(Extracted records)
* * *

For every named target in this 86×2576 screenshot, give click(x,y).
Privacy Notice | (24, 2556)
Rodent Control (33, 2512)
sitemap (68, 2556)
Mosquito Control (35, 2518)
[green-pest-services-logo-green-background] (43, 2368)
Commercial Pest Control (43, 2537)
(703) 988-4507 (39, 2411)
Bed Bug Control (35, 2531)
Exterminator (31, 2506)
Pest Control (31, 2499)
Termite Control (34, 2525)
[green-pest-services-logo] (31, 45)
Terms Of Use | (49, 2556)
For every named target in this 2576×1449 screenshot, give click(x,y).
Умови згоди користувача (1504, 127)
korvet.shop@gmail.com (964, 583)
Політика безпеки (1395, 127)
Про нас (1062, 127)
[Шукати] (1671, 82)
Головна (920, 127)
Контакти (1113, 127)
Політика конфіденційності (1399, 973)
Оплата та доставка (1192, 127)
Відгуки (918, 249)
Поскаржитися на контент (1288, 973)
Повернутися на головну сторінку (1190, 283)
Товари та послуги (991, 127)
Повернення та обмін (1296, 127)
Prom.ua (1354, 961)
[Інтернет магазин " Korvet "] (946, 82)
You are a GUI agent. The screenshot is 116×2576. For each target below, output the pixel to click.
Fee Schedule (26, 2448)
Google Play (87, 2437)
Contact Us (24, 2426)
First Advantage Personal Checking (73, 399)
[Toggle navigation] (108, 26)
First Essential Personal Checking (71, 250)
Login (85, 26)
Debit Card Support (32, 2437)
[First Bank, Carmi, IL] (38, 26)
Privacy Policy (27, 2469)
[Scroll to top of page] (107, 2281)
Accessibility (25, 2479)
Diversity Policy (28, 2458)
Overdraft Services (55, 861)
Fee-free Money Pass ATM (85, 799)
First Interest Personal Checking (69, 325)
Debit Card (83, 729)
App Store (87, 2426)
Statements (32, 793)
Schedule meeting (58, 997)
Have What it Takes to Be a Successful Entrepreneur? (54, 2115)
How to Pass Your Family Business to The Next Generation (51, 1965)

* * *

▶ _EXERCISE DIRECTIONS_: Line by line, retype all the entries exactly as they are shown.

▶ _RESULT OF THIS TASK_:
For every named target in this 86×2576 screenshot, give click(x,y).
Privacy Notice | (24, 2556)
Rodent Control (33, 2512)
sitemap (68, 2556)
Mosquito Control (35, 2518)
[green-pest-services-logo-green-background] (43, 2368)
Commercial Pest Control (43, 2537)
(703) 988-4507 (39, 2411)
Bed Bug Control (35, 2531)
Exterminator (31, 2506)
Pest Control (31, 2499)
Termite Control (34, 2525)
[green-pest-services-logo] (31, 45)
Terms Of Use | (49, 2556)
For every named target in this 2576×1449 screenshot, give click(x,y).
Умови згоди користувача (1504, 127)
korvet.shop@gmail.com (964, 583)
Політика безпеки (1395, 127)
Про нас (1062, 127)
[Шукати] (1671, 82)
Головна (920, 127)
Контакти (1113, 127)
Політика конфіденційності (1399, 973)
Оплата та доставка (1192, 127)
Відгуки (918, 249)
Поскаржитися на контент (1288, 973)
Повернутися на головну сторінку (1190, 283)
Товари та послуги (991, 127)
Повернення та обмін (1296, 127)
Prom.ua (1354, 961)
[Інтернет магазин " Korvet "] (946, 82)
You are a GUI agent. The screenshot is 116×2576. For each target below, output the pixel to click.
Fee Schedule (26, 2448)
Google Play (87, 2437)
Contact Us (24, 2426)
First Advantage Personal Checking (73, 399)
[Toggle navigation] (108, 26)
First Essential Personal Checking (71, 250)
Login (85, 26)
Debit Card Support (32, 2437)
[First Bank, Carmi, IL] (38, 26)
Privacy Policy (27, 2469)
[Scroll to top of page] (107, 2281)
Accessibility (25, 2479)
Diversity Policy (28, 2458)
Overdraft Services (55, 861)
Fee-free Money Pass ATM (85, 799)
First Interest Personal Checking (69, 325)
Debit Card (83, 729)
App Store (87, 2426)
Statements (32, 793)
Schedule meeting (58, 997)
Have What it Takes to Be a Successful Entrepreneur? (54, 2115)
How to Pass Your Family Business to The Next Generation (51, 1965)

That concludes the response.